BRICS is widely perceived as being a sort of economic union which it is not, and it’s been especially clear when the BRICS economies are slowing down and in fact it is bringing them together, and the range of problems which BRICS addresses - political security and global governance issues - are high and high on the agenda. For example in St Petersburg they discussed many political issues – Syria and others, and I this is a tendency which will develop in the future. I think the BRICS will widen its scope of activities and address more and more issues. And I don’t even exclude that the number of BRICS countries might be enlarged.

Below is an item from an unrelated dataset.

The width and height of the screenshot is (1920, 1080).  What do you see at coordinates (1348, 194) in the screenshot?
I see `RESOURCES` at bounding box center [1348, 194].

The most likely candidate is Indonesia, which, as many experts say, will be a Muslim addition to the BRICS. At the same time Egypt last year expressed its desire to join the block transforming it into E-BRICS. In 2013 the BRICS states also demonstrated firm determination to establish their own Development Bank. And some details have already been inked. So the 6th BRICS summit in Brazil might make more progress on the issue. Charles Robertson said:

The BRICS Development Bank is going to be a slow moving beast I expect. I think the most interesting thing continues to be the idea of a currency intervention fund. The possibility of an intervention fund which could help reduce the volatility of currencies – that is a potentially market moving, and could be a big deal, if the BRICS summit actually makes progress on it.

But the BRICS countries already have a number of institutions and initiatives that strengthen their ties - the BRICS Business Council and the $100 billion Contingency Reserve Arrangement. They have simplified visa regimes and work on several joint projects such as the BRICS cable which is in its final phase of implementation.